So… let’s talk about season two of Iron Fist.

And I don’t want you to think that’s a condemnation of season two. I would go so far as to say that season two of Iron Fist is the best show of all the second seasons of Marvel’s Netflix series. Which came as a big surprise to me, as I’m sure it did to most people. Not that I hated the first season, it just wasn’t the show I expected given the source material. I was definitely expecting more out of season two, mostly because the show runner for season one, Scott Buck, was placed in charge of Inhumans after he finished Iron Fist. That went about as well as season one of Iron Fist did and he wasn’t asked to return for season two. Instead M. Raven Metzner was asked to take over. He wasn’t an unknown as far as superhero adaptations are concerned, he wrote the Elektra movie starring Jennifer Garner… moving hastily on.

Wait. They made a Clue miniseries? Like the board game? Like the Tim Curry movie? Huh, aired on The Hub in 2011 (https://www.imdb.com/title/tt2102479/?ref_=nm_flmg_prd_7). Learn something new every day.

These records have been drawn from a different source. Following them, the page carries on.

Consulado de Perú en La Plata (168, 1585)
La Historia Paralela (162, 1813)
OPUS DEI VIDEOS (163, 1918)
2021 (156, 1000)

What has really struck me is how, with their second seasons, the Marvel Netflix shows seem to have flipped in quality from how I would rank their first seasons (not including Defenders or Punisher since second seasons haven’t come out yet). With Jessica Jones at the top and Iron Fist at the bottom. I’m not sure how much of that comes from the amount of expectations I came into the second seasons based on the first. Like I said I loved the first season of Jessica Jones, but that second season was very meandering and padded. It felt like after Killgrave they didn’t have a through line to base the next season on. There’s a lot of time spent building up Trish’s character and fleshing out how the two step-sisters relate to each other. I’m all for that, but in doing so they almost assassinate your empathy for Trish in the process and all to progress her towards her comic book identity of Hellcat. Which I can get behind personally, but for people not already invested in the comic book version of Patsy it might have been a bridge to far.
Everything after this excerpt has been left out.